Les politiciens continuent de nous bercer d’illusions avec leurs alliés syndicalistes. Ils sont impuissants pour enrayer la destruction de la planète, mais d’ailleurs, le veulent-ils ? Seule importe pour eux la « place » et la compétition électorale. Gouvernements, députés, patrons, syndicalistes, Églises et clergé, institutions représentatives... : tous nous envoient dans le mur. Quant aux déambulateurs de la contestation-spectacle, ils nous rejouent encore la carte « citoyenne » appelant de leurs vœux un État plus social, et un capitalisme à « visage humain ».

À chaque élection, les politiciens nous ressortent le mythe que l’État pourrait garantir nos droits, s’il était dirigé par des hommes politiques vertueux. Outre que cette espèce d’oiseau rare n’a jamais été observée sur terre, c’est oublier la nature même de l’État qui est avant tout un outil au service de la classe dirigeante et du capitalisme. Les États, garants de cet ordre économique et autoritaire, n’ont de cesse de contrôler, réprimer, enfermer, écraser... Leurs officines, docilement intégrées (partis, syndicats...), ne sont que la voix de leur maître, et en rien des vecteurs efficaces de transformations sociales.

La société reste donc organisée économiquement sur la propriété privée (ressources naturelles, marchandises, moyens de production, technologies), sur l’échange par l’argent, sur la concurrence et la compétition, sur le profit comme but, sur l’exploitation des femmes, des hommes et des enfants. L’éducation et l’instruction scolaire nient elles aussi la liberté et pratiquent sans vergogne la sélection et l’exclusion sociale (par exemple : l’histoire enseignée est celle du pouvoir). La culture de « masse » et de consommation s’érige comme supplétif au bonheur.

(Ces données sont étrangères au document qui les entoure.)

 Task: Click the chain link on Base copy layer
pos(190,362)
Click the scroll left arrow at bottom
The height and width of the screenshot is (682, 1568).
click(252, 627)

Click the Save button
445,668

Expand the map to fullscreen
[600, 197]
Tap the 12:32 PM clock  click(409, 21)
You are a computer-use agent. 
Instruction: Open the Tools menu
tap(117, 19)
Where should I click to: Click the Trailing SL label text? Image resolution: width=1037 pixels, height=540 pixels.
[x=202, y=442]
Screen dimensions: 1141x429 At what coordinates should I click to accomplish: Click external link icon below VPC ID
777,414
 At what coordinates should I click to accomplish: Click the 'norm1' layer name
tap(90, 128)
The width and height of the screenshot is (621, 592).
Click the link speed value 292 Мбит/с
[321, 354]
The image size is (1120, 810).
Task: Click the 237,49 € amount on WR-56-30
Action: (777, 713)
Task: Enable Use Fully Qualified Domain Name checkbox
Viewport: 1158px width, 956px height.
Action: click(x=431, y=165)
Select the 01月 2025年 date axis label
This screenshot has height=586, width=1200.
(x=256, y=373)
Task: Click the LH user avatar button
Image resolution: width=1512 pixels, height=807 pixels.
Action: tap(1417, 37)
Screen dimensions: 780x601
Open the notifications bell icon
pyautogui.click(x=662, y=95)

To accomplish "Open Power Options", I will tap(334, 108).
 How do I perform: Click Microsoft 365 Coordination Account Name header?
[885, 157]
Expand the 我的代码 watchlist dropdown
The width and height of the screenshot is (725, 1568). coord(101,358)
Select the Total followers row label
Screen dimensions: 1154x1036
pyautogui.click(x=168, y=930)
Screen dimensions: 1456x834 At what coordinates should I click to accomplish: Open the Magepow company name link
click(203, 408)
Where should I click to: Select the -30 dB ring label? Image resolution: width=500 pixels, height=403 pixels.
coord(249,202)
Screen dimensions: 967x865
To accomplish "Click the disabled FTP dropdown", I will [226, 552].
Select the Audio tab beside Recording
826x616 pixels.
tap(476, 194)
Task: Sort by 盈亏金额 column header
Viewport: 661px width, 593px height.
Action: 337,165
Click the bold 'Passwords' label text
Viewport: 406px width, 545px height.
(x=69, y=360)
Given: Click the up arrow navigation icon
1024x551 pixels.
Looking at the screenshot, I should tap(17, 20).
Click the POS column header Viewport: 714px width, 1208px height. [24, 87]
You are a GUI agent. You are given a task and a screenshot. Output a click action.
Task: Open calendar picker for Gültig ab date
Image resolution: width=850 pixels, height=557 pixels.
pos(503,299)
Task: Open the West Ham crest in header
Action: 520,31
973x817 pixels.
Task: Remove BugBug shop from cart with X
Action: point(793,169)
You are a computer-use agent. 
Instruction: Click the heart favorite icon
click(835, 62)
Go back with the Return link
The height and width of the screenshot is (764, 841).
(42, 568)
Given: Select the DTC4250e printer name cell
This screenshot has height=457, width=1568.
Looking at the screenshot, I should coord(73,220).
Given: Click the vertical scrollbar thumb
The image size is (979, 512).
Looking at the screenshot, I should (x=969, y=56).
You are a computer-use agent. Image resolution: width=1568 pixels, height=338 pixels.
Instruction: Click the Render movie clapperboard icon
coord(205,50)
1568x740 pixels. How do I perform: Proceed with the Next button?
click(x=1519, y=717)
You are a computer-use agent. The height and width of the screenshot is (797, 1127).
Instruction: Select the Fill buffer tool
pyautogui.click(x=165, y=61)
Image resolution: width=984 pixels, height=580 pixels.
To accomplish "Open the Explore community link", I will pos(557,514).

La pub nous assomme de slogans : « Consommez, vous serez libre et heureux ! ».

Pourtant, contrairement à ce qu’on voudrait nous faire croire, l’Histoire n’est pas finie.

Partout sur la planète, des gens luttent contre l’oppression, et l’émancipation de l’humanité reste à conquérir.

Nous ne devons pas douter de nos capacités collectives à transformer ce monde, mais nous ne devons pas reproduire les erreurs du passé. Ce ne sera pas en recréant les mêmes institutions (État, gouvernement, partis politiques, Églises, syndicats...) que nous nous libérerons, mais en développant l’autonomie des exploités et des opprimés.

Pour cela, nous pensons que le développement de structures auto-organisées, selon les principes anarchistes, participent de ce mouvement révolutionnaire qui reste à construire.

Loin d’établir un catalogue des méfaits induits par le capitalisme, notre analyse reste globale car nous pensons que toutes les oppressions, qu’elles soient économiques, politiques ou idéologiques, se croisent et se renforcent.

Nous voulons contribuer à redonner un sens collectif aux luttes, sortir de l’individualisme pour développer les résistances collectives. Cela passe notamment par la transmission de la mémoire des mouvements sociaux, pour reconstruire l’Utopie d’un projet global, le communisme anarchiste.

Comme l’union fait la force, nous nous organisons en un réseau fédéral, qui nous permet d’échanger des analyses et des expériences, et aussi de nous renforcer mutuellement avec ceux qui partagent un point de vue révolutionnaire.

Au quotidien, nous prenons part aux luttes contre la domination sous toute ses formes, qu’elle s’exerce sur notre lieu de travail, dans notre cité ou lieu de vie, en utilisant les outils de l’action directe et de la solidarité.